BY LINDA BAKER
Scottie Jones and her Sicilian donkey Paco at her Alsea farm.
// Photo by Alexandra Shyshkina
It was a smart move. Last year, Jones grossed $28,000 from her “Leaping Lamb” farmstay, attracting overnight guests eager to gather farm-fresh eggs, pet the resident sheep, and brush Paco, the Sicilian donkey.
Now Jones is spreading the wealth. In 2010, she launched FarmStay U.S. (farmstayus.com), a website designed to connect guests with farm and ranch stays throughout the country. Modeled after similar programs in Europe, Farmstay now has 950 participating farms, including 27 in Oregon.

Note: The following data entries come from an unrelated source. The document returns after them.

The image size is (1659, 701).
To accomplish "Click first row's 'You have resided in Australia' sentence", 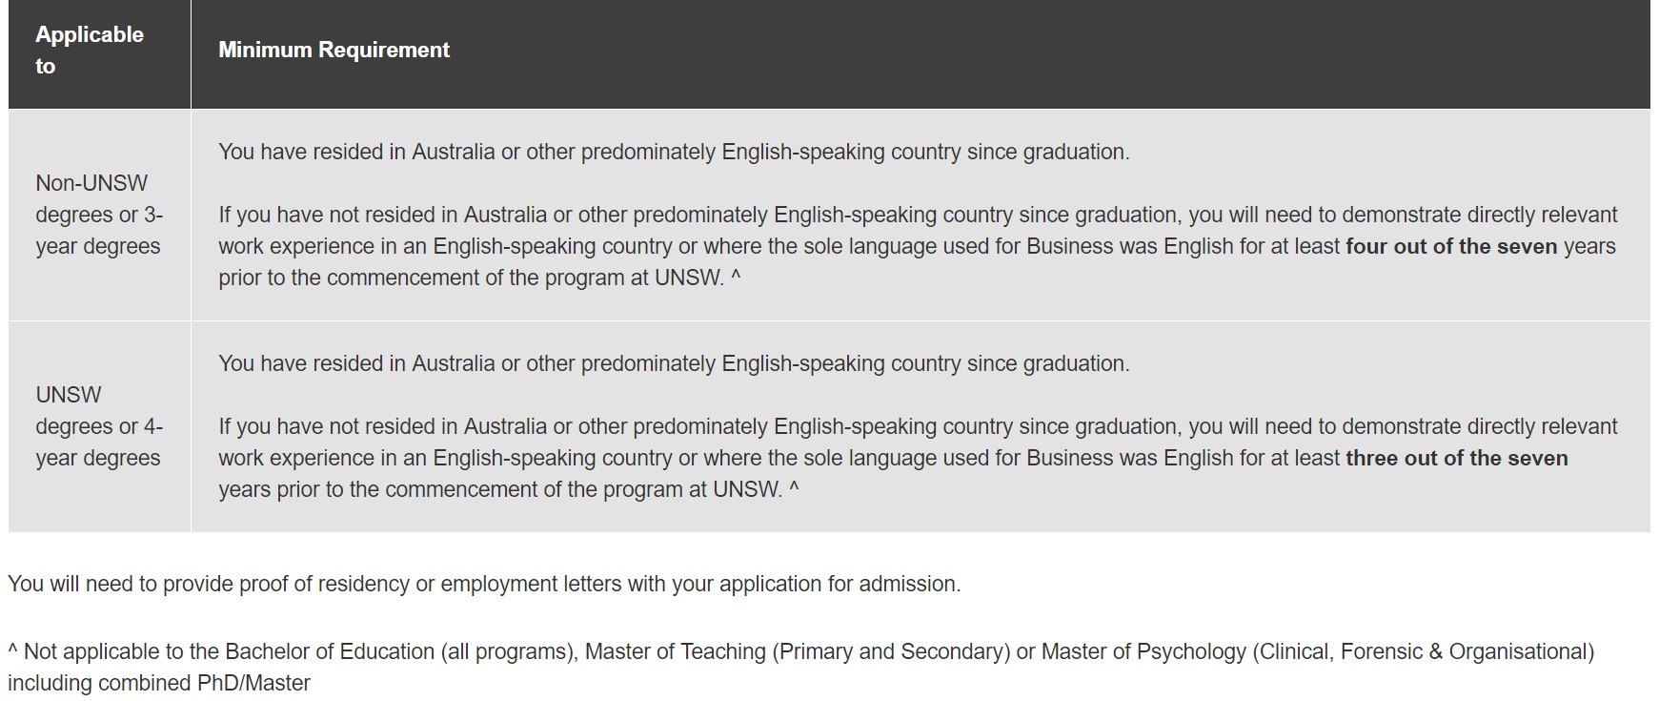I will [x=674, y=152].
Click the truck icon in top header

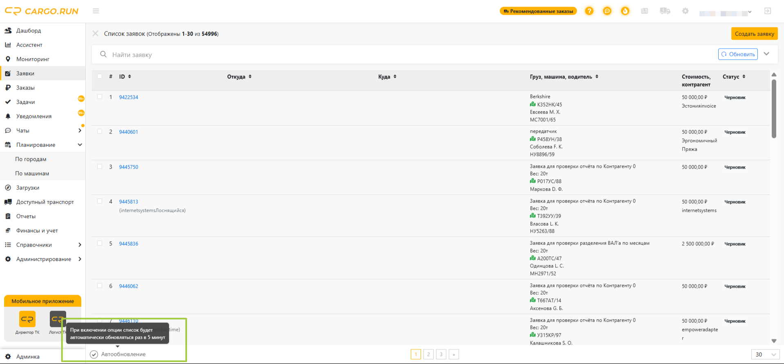[665, 11]
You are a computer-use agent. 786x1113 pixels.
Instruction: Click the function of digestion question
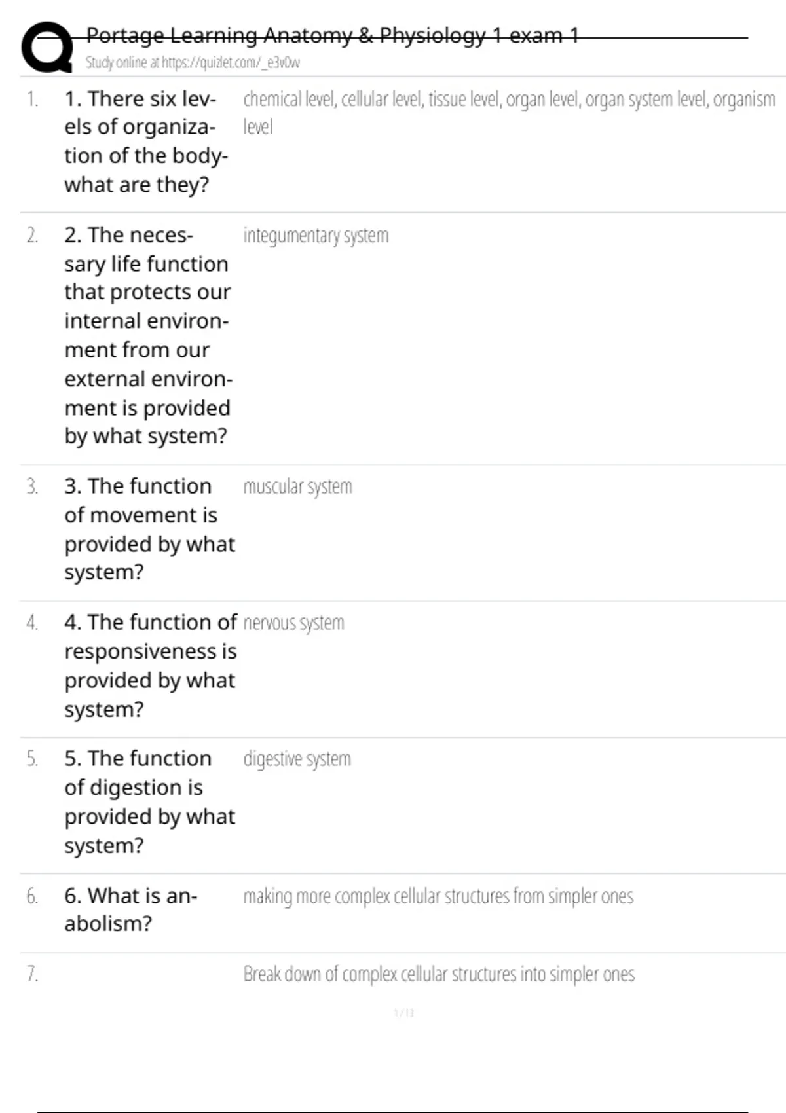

Sitting in her ramshackle but cozy farmhouse, set among wet green hills, the 58-year old Jones talked to Oregon Business about diversifying small farms, teaching city dwellers to touch nature and how guests from outside the U.S. are best at scooping poop.
OB: Why should a small farmer play innkeeper?
A farmstay equalizes and adds value to small farms. It isn’t dependent on the price of lamb; it isn’t dependent on the price of hay. I’m booked every weekend from mid March until the end of October and have guests in January and February. I block out December so I don’t have a nervous breakdown.